Penso que isto pode aplicar-se especialmente a aquilo que nós permitimos ouvir a respeito das pessoas. A intriga e a crítica podem provocar um dano incalculável. Agora, não tem sentido ter lábios para falar se não tivermos ouvidos para ouvir, e às vezes a marca para os lábios néscios e incontrolados nasce de uma negativa para escutar.
O sacerdote é chamado para negar-se a ouvir todo um âmbito de coisas, para julgá-lo e dizer: «Não quero ouvir isso; não o escuto, não o aceito». Quão terrível e uma porção de desastres existe hoje até entre os verdadeiros filhos de Deus, em consequência de rumores, conversações, informes ou interpretações dadas às coisas. E quão suscetíveis somos a esse tipo de atos!
Bom, esta orelha tocada com o sangue, o ouvido consagrado, transmite uma lição fundamental. Por um lado, recusa aceitar e permitir passar à vida interior um mundo inteiro de coisas.
O ouvido ungido pelo Espírito
Em seguida temos o outro lado – a orelha ungida com azeite. Ambas as coisas são consideradas no caso do leproso purificado em Levítico capítulo 14. “E o sacerdote tirará do sangue da vítima pela culpa, e o sacerdote a porá sobre o lóbulo da orelha direita daquele que se purifica, sobre o polegar de sua mão direita e sobre o polegar de seu pé direito… E do que ficar do azeite que tem em sua mão, porá o sacerdote sobre o lóbulo da orelha direita daquele que se purifica, sobre o polegar de sua mão direita e sobre o polegar de seu pé direito, em cima do sangue do sacrifício pela culpa” (14.14,17).

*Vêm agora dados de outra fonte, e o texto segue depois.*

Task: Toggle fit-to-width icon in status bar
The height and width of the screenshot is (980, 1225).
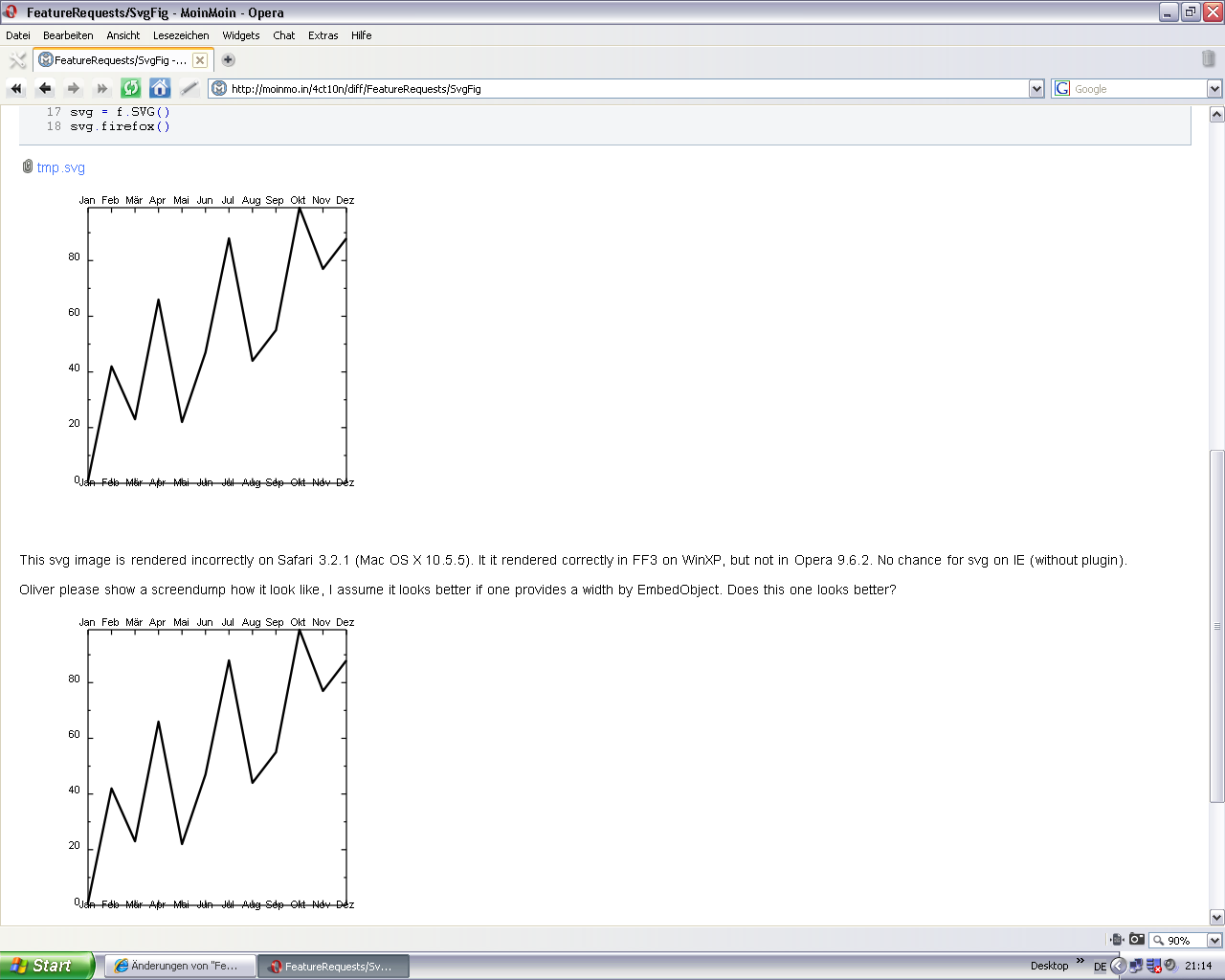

Em tipologia, este é o homem que é libertado da vida profana da carne e está caminhando pelo Espírito, em novidade de vida. Ele tem a sua orelha ungida pelo sangue – sinal de sua negação para ouvir aquilo que não é de Deus, e deste modo ungida com azeite – símbolo de sua disposição para ouvir o Senhor.
Quanta perda se é produzida porque muitos servos do Senhor não têm ouvido para escutá-lo, um ouvido aberto, sensível, atento, vivificado pelo Espírito Santo. O inimigo tem alcançado que muitos crentes permaneçam muito atarefados para parar e ouvir o Senhor. Nada produz satisfação, tudo cai e perde a sua característica; e o inimigo move os obreiros para um excessivo afã pela obra, fazendo que eles não disponham de nenhum tempo para ouvir a voz do Senhor a respeito das coisas.
Aquelas igrejas no princípio do livro de Apocalipse tinham muitas coisas recomendáveis, e talvez a maior surpresa para alguns deles foram aquelas palavras do Senhor: “Vocês têm todo um árduo trabalho e paciência e muitas coisas absolutamente recomendáveis, mas não têm ouvidos para ouvir o Senhor. Aquilo não está mau, mas há coisas muito mais importantes, e vocês não estão ouvindo o que o Espírito está falando». «Quem tem ouvidos, ouça o que o Espírito diz às igrejas”.
Necessitamos de um ouvido aberto ao Senhor para a correção, para o ajuste, para conhecer mais plenamente o seu pensamento em relação a todas as coisas.
Temos o ouvido selado contra um mundo e aberto para outro mundo; um mundo fechado pelo Sangue, outro mundo aberto pelo Espírito, e tudo isso é centrado no ouvido interno, o ouvido do coração. É uma coisa muito importante. O Senhor nos conceda graça para ser muito obedientes e vigilantes nesta matéria, atendendo a aquilo que ouvimos, a aquilo que nós permitimos receber, e mantendo esse lugar aonde, se o Senhor deseja dizer algo, ele encontre nosso ouvido não atento a outra coisa, mas para escutar a sua voz.